Uma jovem fêmea de lince-ibérico (Lynx pardinus) percorreu cerca de 150 quilómetros entre Doñana (Espanha) onde nasceu e o Parque Natural do Vale do Guadiana, em Portugal. Este é o quarto caso conhecido de linces que, partindo de Doñana, conseguiram chegar a Mértola.
Nairobi é uma fêmea de ano e meio que nasceu no núcleo oriental da população de linces de Doñana, mais concretamente na zona de Puebla del Río (Sevilla). Segundo o último censo de lince-ibérico vivem em Doñana 76 animais desta espécie Em Perigo de extinção, com uma população mundial de 483 animais.
Em meados de Setembro, a equipa de seguimento do programa de conservação Iberlince em Doñana recebeu uma fotografia de um lince, captada a 15 de Agosto na área de reintrodução de linces do Parque Natural do Vale do Guadiana.
O animal foi identificado como sendo Nairobi. Esta fêmea foi fotografada pela última vez no território da sua progenitora em finais de Maio. Voltou a ser detectada dois meses e meio depois em Mértola, a cerca de 150 quilómetros de distância em linha recta, revelou ontem em comunicado o Iberlince.
O mais curioso é que Nairobi é irmã do macho Mundo, um lince de Doñana localizado também em Portugal (mais concretamente em Serpa) em Abril.

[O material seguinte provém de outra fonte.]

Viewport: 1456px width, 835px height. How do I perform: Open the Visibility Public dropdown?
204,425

Já foi confirmada a sua reprodução, com sucesso, nesta temporada.
“Tudo aponta para que esta família de Doñana tenha um ‘gene viajante’ que facilita estas deslocações de dispersão a longas distâncias, muito importantes para a comunicação entre as diferentes populações e que aumentam em muito a viabilidade da espécie a longo prazo”, explica o Iberlince.
Com esta nova dispersão, de Nairobi, já são quatro os linces conhecidos que, partindo de Doñana, conseguiram chegar a Portugal.

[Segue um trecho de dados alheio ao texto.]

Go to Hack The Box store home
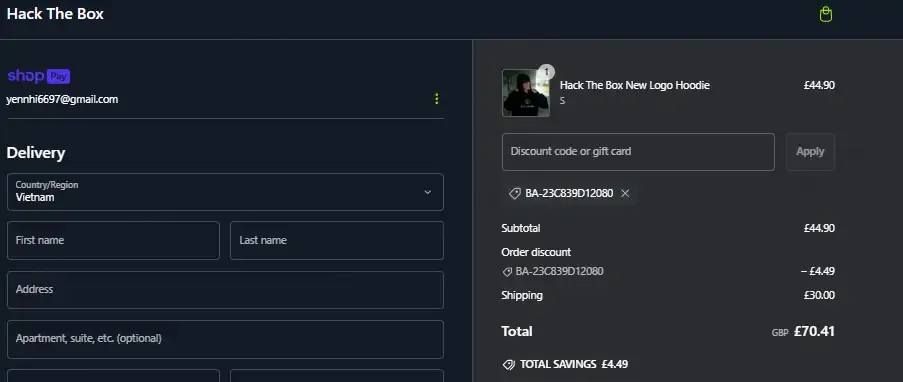This screenshot has width=903, height=382. tap(55, 14)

A viagem de Nairobi mostra que há uma ligação real entre duas populações selvagens de lince-ibérico, com um corredor natural entre Portugal e Espanha. Até agora pensava-se que a população do Parque Nacional de Doñana “estava perigosamente isolada de outras áreas de ocorrência de lince e muitos animais, aí nascidos, não conseguiam uma dispersão bem sucedida”, comentou anteriormente o Instituto de Conservação da Natureza e das Florestas (ICNF).
A população de Doñana, com uma baixa variabilidade genética, tem recebido especial atenção do projecto Iberlince, que quer recuperar a distribuição histórica do lince-ibérico. Trabalhar para ligar as novas populações de linces às populações estáveis da Andaluzia tem sido uma das prioridades na conservação da espécie para 2017.

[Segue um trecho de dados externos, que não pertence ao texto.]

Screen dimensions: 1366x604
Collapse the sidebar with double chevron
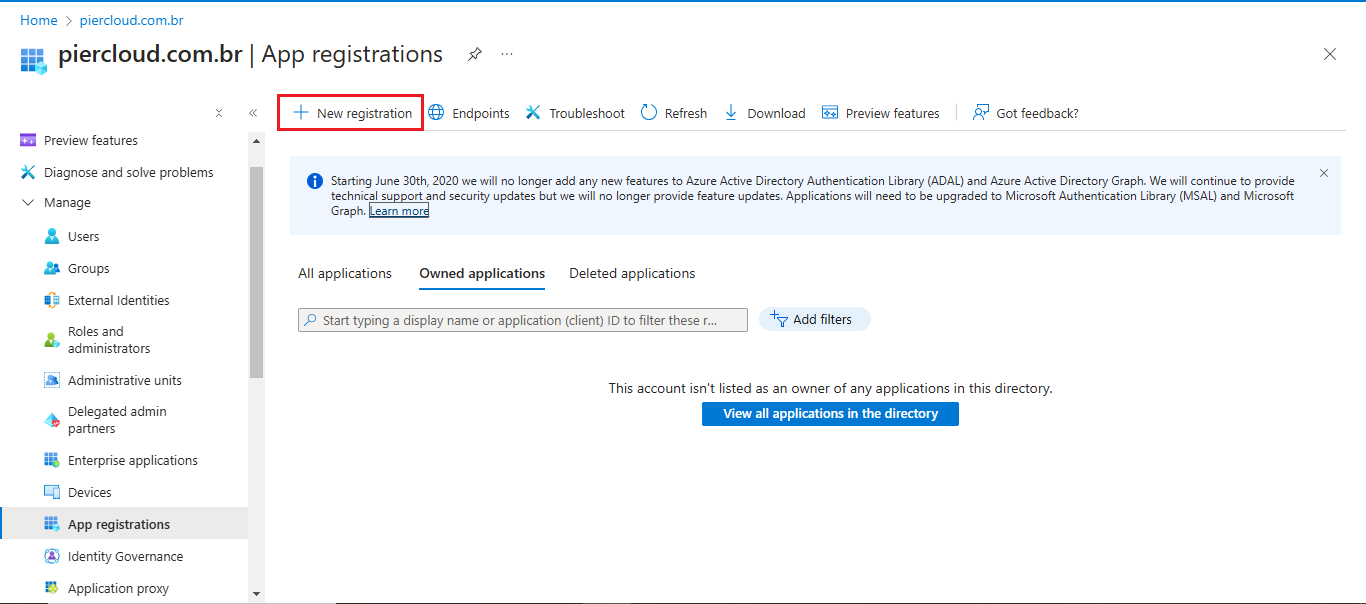(253, 113)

Tanto mais que o lince-ibérico tem uma das menores diversidades genéticas do mundo, foi revelado em Dezembro passado por uma equipa de 50 cientistas que conseguiu sequenciar o genoma da espécie. A investigação, publicada na revista Genome Biology, concluiu que o ADN do lince-ibérico sofre de uma “erosão extrema”. Na verdade, o genoma do felino das barbas tem menos diversidade genética do que outros mamíferos ameaçados, como o diabo-da-Tasmânia, ou de aves, como o íbis-japonês.